Line Latin Text Cornish Translation Description
1 Merlinus Ambrosius Myrddin Emrys Name of the legendary prophet and bard
5 Britannia Breten Vian Name of Britain or Brittany
7 Brutus Bret Name of the mythical founder of Britain
10 Gurgiuntus Gurciunt Name of a legendary king of Britain
13 Cassibellaunus Casbelan Name of a historical king of Britain
16 Constantinus Custentin Name of several historical and legendary kings of Britain
19 Uther Pendragon Uter Pendragon Name of a legendary king and father of King Arthur
22 Arturus Arthyr Name of the most famous legendary king of Britain
25 Cadwaladrus Cadwalader Name of a historical king of Gwynedd (Wales)
28 Conanus Conan Name of several historical and legendary kings or princes
31 Eugenius Owain Name of a historical king of Strathclyde (Scotland)
34 Gildas Gweltas Name of a 6th-century British monk and historian
37 Beda Bedas Name of a 7th-8th-century Anglo-Saxon monk and scholar
40 Nennius Nynnyaw Name of a 9th-century British writer
43 Geoffrey Arturus Gaufridus Arthyr Name of Geoffrey of Monmouth, a 12th-century cleric and writer
46 Giraldus Cambrensis Gerallt Cymro Name of Gerald of Wales, a 12th-century Welsh cleric
49 Alanus de Insulis Alan an Ynysow Name of Alan of Lille, a 12th-century French theologian
52 Henricus Arturus Henry Arthyr Name of Henry II, a 12th-century king of England
55 Ricardus Arturus Richard Arthyr Name of Richard I, a 12th-13th-century king of England
58 Johannes Arturus Yowann Arthyr Name of John I, a 13th-century king of England
61 Alexander Arturus Aleksander Arthyr Name of Alexander III, a 13th-century king of Scotland
64 Edwardus Arturus Edowr Arthyr Name of Edward I, a 13th-14th-century king of England
67 Robertus Arturus Robert Arthyr Name of Robert I, a 14th-century king of Scotland
70 David Arturus Davydh Arthyr Name of David II, a 14th-century king of Scotland
73 Edwardus Arturus Edowr Arthyr Name of Edward III, a 14th-century king of England
76 Richardus Arturus Richard Arthyr Name of Richard II, a 14th-15th-century king of England
79 Henricus Arturus Henry Arthyr Name of Henry IV, a 15th-century king of England
82 Henricus Arturus Henry Arthyr Name of Henry V, a 15th-century king of England

Influences and Dedication

John of Cornwall’s work was not created in isolation. He acknowledged the influence of several other sources and writers, including Geoffrey of Monmouth, Gerald of Wales, Alan of Lille, Gildas, Bede, Nennius, and more. These references offer a glimpse into the rich tapestry of Arthurian lore and its connection to historical and literary figures of the time.

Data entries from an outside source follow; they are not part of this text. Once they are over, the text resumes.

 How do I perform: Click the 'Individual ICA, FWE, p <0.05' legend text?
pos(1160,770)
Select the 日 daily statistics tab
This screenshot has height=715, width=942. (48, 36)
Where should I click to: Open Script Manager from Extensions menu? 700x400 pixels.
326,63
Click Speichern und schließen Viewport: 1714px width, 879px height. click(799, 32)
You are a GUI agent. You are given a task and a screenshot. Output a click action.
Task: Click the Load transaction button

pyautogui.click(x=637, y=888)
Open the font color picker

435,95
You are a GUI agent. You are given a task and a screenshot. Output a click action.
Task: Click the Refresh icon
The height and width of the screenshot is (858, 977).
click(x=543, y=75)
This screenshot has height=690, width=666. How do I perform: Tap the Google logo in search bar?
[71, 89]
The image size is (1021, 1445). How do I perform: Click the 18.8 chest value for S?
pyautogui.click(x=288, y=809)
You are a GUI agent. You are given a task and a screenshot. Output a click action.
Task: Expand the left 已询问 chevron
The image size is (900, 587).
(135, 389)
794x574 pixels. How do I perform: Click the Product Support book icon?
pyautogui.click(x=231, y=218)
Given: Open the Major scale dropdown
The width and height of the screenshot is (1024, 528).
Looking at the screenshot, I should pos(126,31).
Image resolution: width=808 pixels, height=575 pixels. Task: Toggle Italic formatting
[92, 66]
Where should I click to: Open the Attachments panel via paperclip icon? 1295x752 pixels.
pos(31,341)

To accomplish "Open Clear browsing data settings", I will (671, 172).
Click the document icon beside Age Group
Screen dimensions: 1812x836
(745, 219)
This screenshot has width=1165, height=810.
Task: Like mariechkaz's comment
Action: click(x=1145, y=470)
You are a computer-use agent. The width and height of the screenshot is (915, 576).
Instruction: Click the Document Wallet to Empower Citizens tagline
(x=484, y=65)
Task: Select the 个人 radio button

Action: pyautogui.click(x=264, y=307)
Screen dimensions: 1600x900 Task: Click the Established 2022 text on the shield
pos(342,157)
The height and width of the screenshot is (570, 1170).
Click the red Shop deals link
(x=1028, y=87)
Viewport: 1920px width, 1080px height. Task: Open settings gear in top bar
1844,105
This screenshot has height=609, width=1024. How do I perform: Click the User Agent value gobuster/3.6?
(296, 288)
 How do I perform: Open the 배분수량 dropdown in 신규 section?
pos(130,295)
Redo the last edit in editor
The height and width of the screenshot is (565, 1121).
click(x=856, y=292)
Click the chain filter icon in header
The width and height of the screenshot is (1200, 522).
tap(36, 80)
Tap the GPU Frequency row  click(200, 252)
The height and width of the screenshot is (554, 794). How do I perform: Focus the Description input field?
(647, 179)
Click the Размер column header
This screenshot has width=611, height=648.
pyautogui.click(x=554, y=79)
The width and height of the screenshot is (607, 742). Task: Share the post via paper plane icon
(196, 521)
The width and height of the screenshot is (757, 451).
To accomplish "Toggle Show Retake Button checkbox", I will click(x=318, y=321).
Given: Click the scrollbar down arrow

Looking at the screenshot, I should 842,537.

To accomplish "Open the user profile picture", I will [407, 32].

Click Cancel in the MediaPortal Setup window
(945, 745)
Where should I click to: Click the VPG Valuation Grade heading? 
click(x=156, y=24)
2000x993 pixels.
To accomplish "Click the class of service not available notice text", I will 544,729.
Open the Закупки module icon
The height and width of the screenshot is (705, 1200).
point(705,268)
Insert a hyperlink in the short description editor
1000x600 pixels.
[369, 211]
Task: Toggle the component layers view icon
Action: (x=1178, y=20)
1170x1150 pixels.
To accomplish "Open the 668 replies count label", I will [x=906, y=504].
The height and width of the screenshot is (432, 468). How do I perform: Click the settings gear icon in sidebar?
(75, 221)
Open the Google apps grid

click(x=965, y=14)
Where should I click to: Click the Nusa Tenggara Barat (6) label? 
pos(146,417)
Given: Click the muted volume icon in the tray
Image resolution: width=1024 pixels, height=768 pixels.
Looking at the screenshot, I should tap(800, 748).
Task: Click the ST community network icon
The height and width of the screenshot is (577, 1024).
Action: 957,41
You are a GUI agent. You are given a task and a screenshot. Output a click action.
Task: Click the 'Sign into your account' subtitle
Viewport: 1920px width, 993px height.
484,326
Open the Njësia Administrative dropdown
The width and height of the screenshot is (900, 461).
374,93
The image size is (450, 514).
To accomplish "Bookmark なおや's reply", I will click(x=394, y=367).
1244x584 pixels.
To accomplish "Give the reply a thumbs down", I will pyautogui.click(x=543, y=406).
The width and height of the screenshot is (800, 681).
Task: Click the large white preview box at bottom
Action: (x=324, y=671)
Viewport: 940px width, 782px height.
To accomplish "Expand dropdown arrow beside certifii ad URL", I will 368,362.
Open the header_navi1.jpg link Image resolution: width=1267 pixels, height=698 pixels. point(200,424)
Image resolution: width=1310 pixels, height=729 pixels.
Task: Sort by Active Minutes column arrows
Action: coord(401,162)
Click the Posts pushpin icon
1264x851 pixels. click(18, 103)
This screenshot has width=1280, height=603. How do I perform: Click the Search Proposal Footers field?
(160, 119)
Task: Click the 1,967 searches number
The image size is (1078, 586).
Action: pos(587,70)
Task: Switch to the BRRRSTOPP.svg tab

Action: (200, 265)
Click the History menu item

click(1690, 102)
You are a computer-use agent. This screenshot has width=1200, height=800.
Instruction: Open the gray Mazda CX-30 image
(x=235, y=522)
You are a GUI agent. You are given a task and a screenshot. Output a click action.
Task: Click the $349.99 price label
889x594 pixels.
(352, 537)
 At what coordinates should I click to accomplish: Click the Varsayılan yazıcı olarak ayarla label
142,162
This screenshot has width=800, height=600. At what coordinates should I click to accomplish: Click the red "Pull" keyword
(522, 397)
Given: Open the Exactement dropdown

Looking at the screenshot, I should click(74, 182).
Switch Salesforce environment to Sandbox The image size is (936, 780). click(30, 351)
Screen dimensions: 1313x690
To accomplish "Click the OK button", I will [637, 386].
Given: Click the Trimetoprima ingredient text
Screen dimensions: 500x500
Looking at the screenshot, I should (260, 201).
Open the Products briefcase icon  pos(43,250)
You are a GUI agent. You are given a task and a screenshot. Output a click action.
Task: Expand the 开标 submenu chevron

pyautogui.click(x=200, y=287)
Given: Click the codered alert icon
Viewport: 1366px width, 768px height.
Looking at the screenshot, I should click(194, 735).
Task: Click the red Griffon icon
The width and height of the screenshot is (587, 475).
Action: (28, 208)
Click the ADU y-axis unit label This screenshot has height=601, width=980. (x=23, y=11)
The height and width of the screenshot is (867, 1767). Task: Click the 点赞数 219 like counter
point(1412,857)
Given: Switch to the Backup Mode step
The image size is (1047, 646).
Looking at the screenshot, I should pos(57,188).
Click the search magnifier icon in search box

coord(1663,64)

John dedicated the poem to Robert Warelwast, the bishop of Exeter, who served as his patron and friend. This dedication speaks to the importance of patronage in medieval literary circles.

A Continuing Legacy

“The Prophecy of Ambrosius Merlin concerning the Seven Kings” is a testament to the enduring fascination with the Arthurian legends. Through John of Cornwall’s efforts to revive this ancient work, we gain valuable insights into the legends, linguistics, and cultural context of medieval Britain.

Whether you’re a fan of Arthurian lore, a history buff, or simply curious about the intersection of legend and reality, this poem and its accompanying margin notes offer a captivating journey into the mystical world of Merlin and the legendary kings of Britain.